Why Writing is Revising (And Why it Works)
Zipporah Marse
Staring at a blank document isn’t easy. Wherever you’re writing—whether it’s on Google Docs, Microsoft Word, or a plain old piece of paper—the bright white of that page gets increasingly more blinding as you realize how few words you have to populate it. Many writers share this anxiety. What if nothing comes out? What if what does come out is the worst ever? Why can’t there already be words on this page?
Well, what if I told you there can be words already on the page?

Many have heard the phrase “writing is revising,” but what does it actually mean? Revising is more than taking a rough draft of a piece and fixing a few misplaced words or commas; it’s revising. It’s overhauling the entire project and changing it to make it that much better. It’s taking two sentences from a note on your phone and turning it into three pages of narrative. It’s the sapling growing from a seed, getting bigger and bigger until it finally turns into a tree; all you have to do is water it.
Sorry for calling your passion project a tree. Stay with me.
If you think of revising as the act of turning something small into something big, suddenly there is no blank page to work-from-nothing on; there is only a jumble of notes that you have to revise into a story. So, take your abstract thoughts from your journal onto your page, record yourself talking about your project and transcribe your words into full sentences, simply type the names (or just adjectives) of your main character onto your Word doc. Give yourself words to stare at instead of a blank page.
I’m not here to lecture you about plotting, but plotting is the easiest way to get words to come to you.
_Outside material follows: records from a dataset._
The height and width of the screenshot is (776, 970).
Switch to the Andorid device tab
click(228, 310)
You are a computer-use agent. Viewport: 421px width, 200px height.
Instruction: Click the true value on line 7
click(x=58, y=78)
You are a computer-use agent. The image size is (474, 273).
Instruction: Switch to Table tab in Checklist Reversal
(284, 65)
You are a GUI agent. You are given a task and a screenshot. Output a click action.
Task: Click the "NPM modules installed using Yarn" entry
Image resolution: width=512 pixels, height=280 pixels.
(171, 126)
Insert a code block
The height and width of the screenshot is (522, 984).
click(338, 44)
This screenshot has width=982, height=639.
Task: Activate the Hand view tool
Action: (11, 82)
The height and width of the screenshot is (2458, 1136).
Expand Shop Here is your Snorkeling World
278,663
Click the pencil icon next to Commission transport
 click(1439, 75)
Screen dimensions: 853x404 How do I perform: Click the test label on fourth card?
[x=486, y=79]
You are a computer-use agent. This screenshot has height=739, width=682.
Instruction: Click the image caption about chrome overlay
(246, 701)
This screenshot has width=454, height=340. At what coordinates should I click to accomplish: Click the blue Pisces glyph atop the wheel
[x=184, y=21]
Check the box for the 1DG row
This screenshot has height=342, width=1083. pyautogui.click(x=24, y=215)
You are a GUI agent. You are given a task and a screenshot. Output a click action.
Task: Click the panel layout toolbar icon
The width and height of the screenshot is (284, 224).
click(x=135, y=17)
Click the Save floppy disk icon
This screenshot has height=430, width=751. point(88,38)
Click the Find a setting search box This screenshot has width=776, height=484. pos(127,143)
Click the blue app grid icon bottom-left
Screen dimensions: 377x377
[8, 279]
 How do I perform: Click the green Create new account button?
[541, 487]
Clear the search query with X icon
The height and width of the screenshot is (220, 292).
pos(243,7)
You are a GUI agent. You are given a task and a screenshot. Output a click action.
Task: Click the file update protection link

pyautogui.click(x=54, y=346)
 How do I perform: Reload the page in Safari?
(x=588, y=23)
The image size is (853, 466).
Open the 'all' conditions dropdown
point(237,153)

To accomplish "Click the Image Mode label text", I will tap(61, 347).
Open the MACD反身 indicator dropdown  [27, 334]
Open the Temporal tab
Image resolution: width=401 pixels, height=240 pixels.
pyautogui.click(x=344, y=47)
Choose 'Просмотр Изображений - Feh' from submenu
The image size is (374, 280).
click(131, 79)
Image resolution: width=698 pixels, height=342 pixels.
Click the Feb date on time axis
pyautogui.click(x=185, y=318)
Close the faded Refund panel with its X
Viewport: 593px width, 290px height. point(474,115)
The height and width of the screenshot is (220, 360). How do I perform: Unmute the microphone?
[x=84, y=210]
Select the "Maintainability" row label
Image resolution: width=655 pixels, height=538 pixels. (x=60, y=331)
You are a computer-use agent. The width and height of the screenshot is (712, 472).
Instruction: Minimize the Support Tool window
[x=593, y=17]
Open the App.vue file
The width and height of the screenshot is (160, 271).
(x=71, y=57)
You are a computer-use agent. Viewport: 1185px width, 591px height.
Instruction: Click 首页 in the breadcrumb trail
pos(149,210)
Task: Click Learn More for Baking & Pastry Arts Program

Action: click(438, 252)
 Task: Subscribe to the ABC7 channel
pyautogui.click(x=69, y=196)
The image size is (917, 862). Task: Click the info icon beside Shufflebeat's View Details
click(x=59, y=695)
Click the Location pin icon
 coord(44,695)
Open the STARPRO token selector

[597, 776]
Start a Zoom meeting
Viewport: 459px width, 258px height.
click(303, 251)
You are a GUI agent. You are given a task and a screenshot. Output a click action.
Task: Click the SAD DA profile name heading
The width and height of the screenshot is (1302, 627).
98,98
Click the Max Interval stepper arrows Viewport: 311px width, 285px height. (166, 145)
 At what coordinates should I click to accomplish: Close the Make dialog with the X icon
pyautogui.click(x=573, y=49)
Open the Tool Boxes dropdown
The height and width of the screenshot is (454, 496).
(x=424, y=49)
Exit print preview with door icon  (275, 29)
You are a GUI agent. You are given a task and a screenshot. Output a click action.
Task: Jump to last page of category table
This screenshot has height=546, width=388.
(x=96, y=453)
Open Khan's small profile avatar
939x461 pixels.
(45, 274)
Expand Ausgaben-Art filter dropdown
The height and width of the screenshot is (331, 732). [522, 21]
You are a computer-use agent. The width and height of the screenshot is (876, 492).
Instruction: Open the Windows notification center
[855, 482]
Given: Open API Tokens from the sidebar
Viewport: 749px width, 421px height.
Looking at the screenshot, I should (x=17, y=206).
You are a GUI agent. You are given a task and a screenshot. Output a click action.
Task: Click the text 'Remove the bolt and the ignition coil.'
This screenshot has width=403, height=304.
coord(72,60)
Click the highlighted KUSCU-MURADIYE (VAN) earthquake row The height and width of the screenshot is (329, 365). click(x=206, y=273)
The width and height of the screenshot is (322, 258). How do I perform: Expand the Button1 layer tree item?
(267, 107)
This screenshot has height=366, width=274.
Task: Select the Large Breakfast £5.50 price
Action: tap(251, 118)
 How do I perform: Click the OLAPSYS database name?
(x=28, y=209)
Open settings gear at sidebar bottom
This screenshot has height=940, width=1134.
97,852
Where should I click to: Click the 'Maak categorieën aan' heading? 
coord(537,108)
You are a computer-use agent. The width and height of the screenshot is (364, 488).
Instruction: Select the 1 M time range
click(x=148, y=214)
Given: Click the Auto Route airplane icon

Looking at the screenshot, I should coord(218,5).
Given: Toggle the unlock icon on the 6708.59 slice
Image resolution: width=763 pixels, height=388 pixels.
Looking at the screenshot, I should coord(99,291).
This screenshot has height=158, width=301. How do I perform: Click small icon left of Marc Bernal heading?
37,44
Whether you want to die by the hero’s journey, concretely separate your scenes into three acts, or just include a simple beginning, middle, and end, plotting gives you parameters to fit your words into. Give yourself a seed to grow into a tree instead of trying to will one into existence from nothing.
Once you have characters, plotting (or a general idea of where you want the story to go), and a few sentences stuck in your mind, you can either jump right into your first attempt at a draft or you can keep fiddling around, writing just a few paragraphs at a time or expanding on some of your research—as long as you get around to your first draft sooner or later. With your notes behind you, it doesn’t matter if your first draft is the worst, because deleting it doesn’t mean going back to nothing, it means going back to your notes, which you’ve already built on before.
Once you have enough of your narrative in actual prose form, then you might reach what people usually refer to as revising. This is scary, but it shouldn’t stop you. During this critical trek through your writing, you must remember that even if you erase the pages you just finished writing, that doesn’t mean you wasted time or the words you wrote are useless—quite the contrary. It means you’ve developed your world, characters, and voice enough that what you wrote at the beginning doesn’t fit anymore. It’s concrete proof that you’ve grown and have already learned so much about yourself and your story in just those few pages.

When I write, I always have a specific document I call “dumping grounds,” where I put paragraphs that I really like but simply didn’t fit in my story anymore. Maybe I’m sensitive and can’t stand killing my darlings, or maybe I will be able to return to my segregated paragraphs and pull something useful out of them later, but just the act of saving them, and not outright deleting them, always gives me the boost I need to let myself completely rewrite something with a brand-new draft.
Having copywriters, or just close friends you trust with your story, can be great, but don’t let them deter you from properly revising something. If you don’t love the way a specific scene ends, don’t wait for line edits to make it work better; go back, go big picture, and figure out if there’s another way you can end the scene before giving your trusted narrative to an editor. While you’re at it, let the edits you receive wash over you like that water pouring over a sapling. If you’ve already been willing to cut apart and redo your work several times, the few pricks and prods of editors shouldn’t feel like more than a quick sting. You, and your story, are growing. Take the advice and grow.
Sometimes, you get to the end of a story and you’re satisfied. Sometimes, you’re not. Unless the due date is right around the corner, you need to give your story time to cement on its own without your wide eyes watching over it every second of the day. Your satisfaction, or dissatisfaction, will fade, and you’ll eventually be able to return to your story with the perspective needed to continue it. Whether continuing means adding or taking away a few scenes or once again starting from scratch with a whole new draft, you’ll be ready to take that task on, because that’s what you do. You’re a writer. You write. Yet, at this point, with all of that behind you, you’re certain that what you’re doing right now is revising.